Estranhos ‘cristais do espaço-tempo’ podem dar origem a pequenos buracos negros

Quando pensamos num buraco negro, provavelmente imaginamos algum vasto titã cósmico, consumindo avidamente qualquer matéria que tenha a infelicidade de cair sob a sua influência gravitacional. Pensando mais profundamente, provavelmente imaginamos esta fera cósmica voraz se formando a partir do colapso explosivo do núcleo de uma estrela massiva. Talvez até imaginemos um buraco negro supermassivo no coração de uma galáxia, formado a partir de uma infinidade de fusões entre buracos negros mais pequenos e atingindo massas milhões ou mesmo milhares de milhões de vezes a do Sol.

Contudo, por mais precisa que seja esta imagem, muitos cientistas há muito que suspeitam que é apenas a ponta do buraco negro iceberg, representando uma única classe de “buracos negros astrofísicos”. Estes investigadores teorizam que os buracos negros também podem formar-se em tamanhos muito mais diminutos que não requerem a existência e morte de estrelas massivas ou pares anteriores de buracos negros.

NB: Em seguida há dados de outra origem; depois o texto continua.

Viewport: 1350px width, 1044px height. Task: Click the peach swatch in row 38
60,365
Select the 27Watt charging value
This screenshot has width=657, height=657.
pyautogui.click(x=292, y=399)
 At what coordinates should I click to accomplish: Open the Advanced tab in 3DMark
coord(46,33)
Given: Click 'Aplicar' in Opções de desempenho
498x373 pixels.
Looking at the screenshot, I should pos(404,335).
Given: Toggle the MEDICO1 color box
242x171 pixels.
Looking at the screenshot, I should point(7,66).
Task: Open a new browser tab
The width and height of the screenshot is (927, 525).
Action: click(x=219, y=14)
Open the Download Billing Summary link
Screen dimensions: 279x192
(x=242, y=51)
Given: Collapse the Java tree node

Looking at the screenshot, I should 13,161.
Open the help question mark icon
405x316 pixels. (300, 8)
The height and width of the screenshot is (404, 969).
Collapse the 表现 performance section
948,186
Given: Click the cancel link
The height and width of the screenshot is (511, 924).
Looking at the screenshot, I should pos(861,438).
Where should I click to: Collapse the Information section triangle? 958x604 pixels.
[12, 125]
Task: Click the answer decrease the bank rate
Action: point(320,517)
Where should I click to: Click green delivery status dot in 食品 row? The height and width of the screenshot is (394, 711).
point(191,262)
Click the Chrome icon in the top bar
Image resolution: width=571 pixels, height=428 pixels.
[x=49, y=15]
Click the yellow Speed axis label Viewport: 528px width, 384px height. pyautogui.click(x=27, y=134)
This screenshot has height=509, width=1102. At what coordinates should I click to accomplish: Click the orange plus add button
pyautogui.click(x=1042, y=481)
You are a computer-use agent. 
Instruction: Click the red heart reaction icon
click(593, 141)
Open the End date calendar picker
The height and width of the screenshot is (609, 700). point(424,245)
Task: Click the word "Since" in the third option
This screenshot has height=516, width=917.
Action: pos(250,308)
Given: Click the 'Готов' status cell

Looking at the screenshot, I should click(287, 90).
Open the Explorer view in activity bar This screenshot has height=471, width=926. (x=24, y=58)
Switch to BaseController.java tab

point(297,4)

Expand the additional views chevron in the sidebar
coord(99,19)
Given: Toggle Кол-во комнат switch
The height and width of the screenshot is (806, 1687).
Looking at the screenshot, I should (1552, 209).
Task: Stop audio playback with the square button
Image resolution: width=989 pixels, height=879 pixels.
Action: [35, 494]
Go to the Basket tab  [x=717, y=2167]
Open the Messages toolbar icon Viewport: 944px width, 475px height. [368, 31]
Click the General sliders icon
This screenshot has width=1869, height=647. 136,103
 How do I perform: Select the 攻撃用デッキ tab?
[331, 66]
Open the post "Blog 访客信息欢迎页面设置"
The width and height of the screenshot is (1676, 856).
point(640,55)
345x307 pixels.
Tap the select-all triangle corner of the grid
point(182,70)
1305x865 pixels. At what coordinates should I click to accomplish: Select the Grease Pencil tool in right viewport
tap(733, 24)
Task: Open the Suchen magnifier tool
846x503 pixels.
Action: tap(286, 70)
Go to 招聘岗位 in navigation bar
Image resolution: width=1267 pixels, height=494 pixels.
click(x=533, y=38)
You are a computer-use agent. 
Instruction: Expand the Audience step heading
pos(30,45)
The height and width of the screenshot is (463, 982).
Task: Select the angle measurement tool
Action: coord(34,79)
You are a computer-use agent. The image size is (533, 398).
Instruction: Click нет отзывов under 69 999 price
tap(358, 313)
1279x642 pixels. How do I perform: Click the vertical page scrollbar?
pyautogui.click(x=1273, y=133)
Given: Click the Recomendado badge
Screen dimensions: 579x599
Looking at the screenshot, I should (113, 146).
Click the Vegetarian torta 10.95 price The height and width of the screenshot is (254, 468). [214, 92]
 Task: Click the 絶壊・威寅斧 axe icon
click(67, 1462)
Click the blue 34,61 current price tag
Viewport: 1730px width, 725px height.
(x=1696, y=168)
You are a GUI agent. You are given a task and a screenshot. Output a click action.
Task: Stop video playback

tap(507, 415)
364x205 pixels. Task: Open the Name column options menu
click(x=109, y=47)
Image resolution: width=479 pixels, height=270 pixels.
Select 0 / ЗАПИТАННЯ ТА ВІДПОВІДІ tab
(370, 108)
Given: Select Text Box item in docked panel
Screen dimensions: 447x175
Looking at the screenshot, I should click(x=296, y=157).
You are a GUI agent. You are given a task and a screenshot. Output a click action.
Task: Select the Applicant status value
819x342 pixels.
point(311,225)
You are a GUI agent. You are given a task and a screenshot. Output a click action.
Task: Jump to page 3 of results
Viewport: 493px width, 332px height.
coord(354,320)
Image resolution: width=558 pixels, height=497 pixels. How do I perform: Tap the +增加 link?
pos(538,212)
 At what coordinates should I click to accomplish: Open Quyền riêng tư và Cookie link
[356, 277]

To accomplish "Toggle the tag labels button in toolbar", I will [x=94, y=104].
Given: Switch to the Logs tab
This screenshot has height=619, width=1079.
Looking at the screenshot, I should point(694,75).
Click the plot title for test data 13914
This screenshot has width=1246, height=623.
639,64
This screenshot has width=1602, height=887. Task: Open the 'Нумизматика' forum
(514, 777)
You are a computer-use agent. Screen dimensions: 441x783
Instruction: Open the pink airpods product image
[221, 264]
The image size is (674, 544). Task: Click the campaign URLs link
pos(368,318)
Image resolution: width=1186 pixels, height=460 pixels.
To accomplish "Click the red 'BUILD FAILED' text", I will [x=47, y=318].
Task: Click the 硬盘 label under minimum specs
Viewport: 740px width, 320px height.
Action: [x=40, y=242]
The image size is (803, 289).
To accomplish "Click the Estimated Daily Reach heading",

Em particular, muitos cientistas pensam que pequenos buracos negros, com massas tão pequenas como a de um asteróide de tamanho médio, poderiam ter-se formado directamente a partir de flutuações de densidade na matéria quente e densa que enchia o cosmos momentos depois do Big Bang. Esses objetos permaneceram hipotéticos, pois a evidência de sua existência se mostrou ilusória. No entanto, isso não impediu os investigadores de pensar em buracos negros não astrofísicos e nas rotas para a sua formação.